■ **EXERCISE INSTRUCTIONS**: Retype, exactly as they appear below, the lines between the line holding "For every named" and the line holding "No-code customization (146, 1499)", both ends included.

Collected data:
---
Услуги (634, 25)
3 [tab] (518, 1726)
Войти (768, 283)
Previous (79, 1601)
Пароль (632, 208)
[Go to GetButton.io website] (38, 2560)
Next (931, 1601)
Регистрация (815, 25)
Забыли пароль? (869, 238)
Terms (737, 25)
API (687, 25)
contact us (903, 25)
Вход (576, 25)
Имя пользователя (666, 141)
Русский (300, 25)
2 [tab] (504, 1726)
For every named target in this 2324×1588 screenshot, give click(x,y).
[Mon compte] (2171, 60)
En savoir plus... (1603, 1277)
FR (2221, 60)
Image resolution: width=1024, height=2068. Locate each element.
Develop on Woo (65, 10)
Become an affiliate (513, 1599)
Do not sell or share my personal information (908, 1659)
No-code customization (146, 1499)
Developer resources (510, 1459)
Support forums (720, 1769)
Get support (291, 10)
---
■ **SOLUTION TO THIS PROBLEM**:
For every named target in this 2324×1588 screenshot, give click(x,y).
[Mon compte] (2171, 60)
En savoir plus... (1603, 1277)
FR (2221, 60)
Image resolution: width=1024, height=2068. Locate each element.
Develop on Woo (65, 10)
Become an affiliate (513, 1599)
Do not sell or share my personal information (908, 1659)
No-code customization (146, 1499)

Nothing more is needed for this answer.